### THE REQUEST
Which lines in the material below contain the string "dropdown"? Gather every such line and copy each one out in full, matching case.
+++ DATASET +++
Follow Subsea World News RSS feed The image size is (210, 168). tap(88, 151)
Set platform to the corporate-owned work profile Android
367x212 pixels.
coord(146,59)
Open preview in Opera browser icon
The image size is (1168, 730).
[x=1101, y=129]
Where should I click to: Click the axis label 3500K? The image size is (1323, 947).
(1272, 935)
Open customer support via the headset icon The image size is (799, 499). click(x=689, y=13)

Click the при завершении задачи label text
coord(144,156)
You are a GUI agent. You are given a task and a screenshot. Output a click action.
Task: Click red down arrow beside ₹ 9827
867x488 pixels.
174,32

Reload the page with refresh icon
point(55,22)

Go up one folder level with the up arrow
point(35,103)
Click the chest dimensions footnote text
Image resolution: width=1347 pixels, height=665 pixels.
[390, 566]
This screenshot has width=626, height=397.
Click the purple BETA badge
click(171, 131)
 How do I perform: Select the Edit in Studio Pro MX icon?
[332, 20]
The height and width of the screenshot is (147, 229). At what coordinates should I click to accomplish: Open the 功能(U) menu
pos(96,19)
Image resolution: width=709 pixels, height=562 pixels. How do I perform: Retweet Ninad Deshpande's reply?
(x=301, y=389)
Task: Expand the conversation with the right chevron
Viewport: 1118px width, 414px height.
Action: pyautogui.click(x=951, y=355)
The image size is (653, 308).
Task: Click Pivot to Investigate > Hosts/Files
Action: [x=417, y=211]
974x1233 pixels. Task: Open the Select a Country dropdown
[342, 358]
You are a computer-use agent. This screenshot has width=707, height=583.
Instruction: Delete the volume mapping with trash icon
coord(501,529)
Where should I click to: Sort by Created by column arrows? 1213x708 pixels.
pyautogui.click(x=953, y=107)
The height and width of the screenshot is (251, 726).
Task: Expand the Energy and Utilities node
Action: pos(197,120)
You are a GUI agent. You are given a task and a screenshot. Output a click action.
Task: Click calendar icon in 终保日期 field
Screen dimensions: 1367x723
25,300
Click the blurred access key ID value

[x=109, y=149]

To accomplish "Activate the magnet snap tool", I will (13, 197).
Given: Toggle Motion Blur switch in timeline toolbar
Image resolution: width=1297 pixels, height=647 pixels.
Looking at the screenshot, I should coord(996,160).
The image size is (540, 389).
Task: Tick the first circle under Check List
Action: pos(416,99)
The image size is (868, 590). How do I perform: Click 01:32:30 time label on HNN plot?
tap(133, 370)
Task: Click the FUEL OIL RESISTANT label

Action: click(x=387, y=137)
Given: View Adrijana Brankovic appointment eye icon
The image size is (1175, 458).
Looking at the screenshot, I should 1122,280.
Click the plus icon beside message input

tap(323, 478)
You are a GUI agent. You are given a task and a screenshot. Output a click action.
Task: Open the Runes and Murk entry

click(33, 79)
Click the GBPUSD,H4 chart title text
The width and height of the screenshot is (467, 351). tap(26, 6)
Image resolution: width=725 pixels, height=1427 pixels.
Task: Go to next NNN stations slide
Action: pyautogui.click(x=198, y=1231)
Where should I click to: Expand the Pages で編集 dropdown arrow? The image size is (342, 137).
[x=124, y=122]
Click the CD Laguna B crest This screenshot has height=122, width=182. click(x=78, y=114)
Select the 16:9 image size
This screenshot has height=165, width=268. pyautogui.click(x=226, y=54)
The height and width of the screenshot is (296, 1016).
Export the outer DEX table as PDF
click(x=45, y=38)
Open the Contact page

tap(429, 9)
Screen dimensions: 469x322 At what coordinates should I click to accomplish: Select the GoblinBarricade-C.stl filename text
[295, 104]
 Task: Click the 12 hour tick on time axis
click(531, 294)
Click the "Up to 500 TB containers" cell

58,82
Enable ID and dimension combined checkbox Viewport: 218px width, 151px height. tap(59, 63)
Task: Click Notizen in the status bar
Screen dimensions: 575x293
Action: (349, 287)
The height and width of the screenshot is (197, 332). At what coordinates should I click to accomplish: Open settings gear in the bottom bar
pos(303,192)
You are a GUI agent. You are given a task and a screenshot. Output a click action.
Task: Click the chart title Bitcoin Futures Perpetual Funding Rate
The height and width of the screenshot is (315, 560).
+++
### REPLY
974x1233 pixels. Task: Open the Select a Country dropdown
Where should I click to: Expand the Pages で編集 dropdown arrow? The image size is (342, 137).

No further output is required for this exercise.